[Word and element pointing lines]
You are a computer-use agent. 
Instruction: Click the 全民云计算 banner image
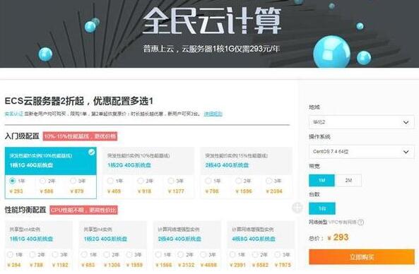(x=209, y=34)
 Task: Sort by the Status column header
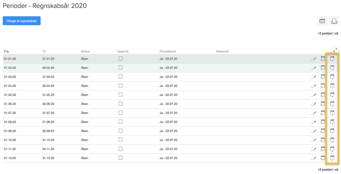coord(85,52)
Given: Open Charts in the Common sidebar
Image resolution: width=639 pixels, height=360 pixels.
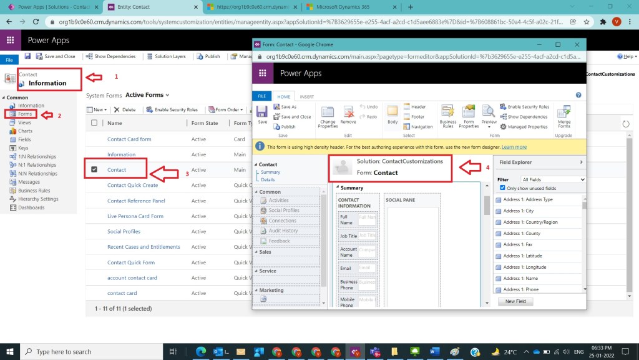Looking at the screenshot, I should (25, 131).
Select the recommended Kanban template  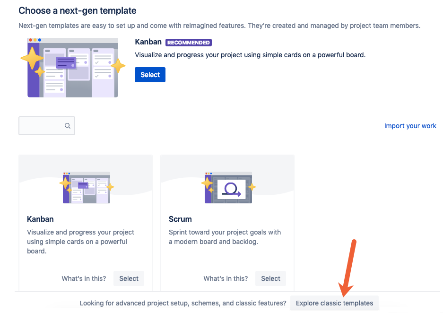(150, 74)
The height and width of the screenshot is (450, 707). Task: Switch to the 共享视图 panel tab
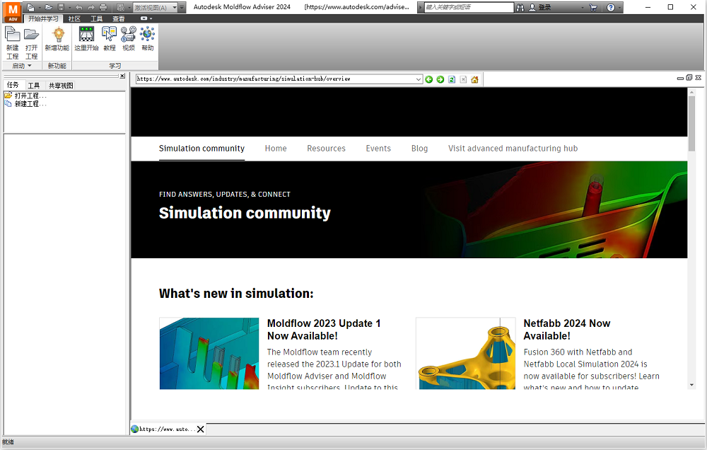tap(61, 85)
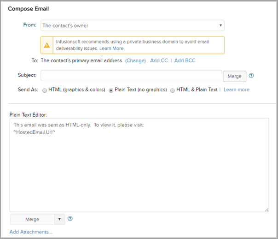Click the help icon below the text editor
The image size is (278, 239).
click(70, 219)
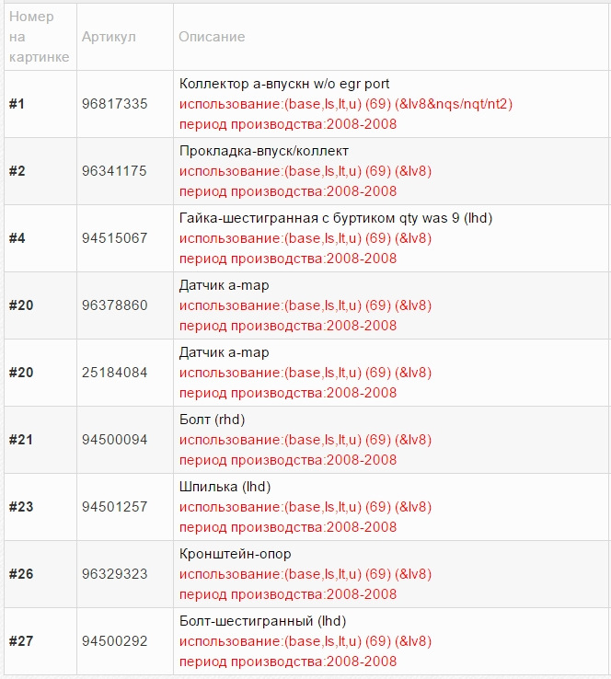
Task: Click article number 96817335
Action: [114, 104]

### [Task directions]
Rewrite the lines from the one containing "The height and" through the end of the records, substituting "Open" for "Switch to" and changing nothing else. Leave the pictures out of your answer.

### [Output of the task]
The height and width of the screenshot is (450, 707). Task: Open the 共享视图 panel tab
tap(61, 85)
Click the help icon below the text editor
The image size is (278, 239).
click(70, 219)
Task: Click article number 96817335
Action: [114, 104]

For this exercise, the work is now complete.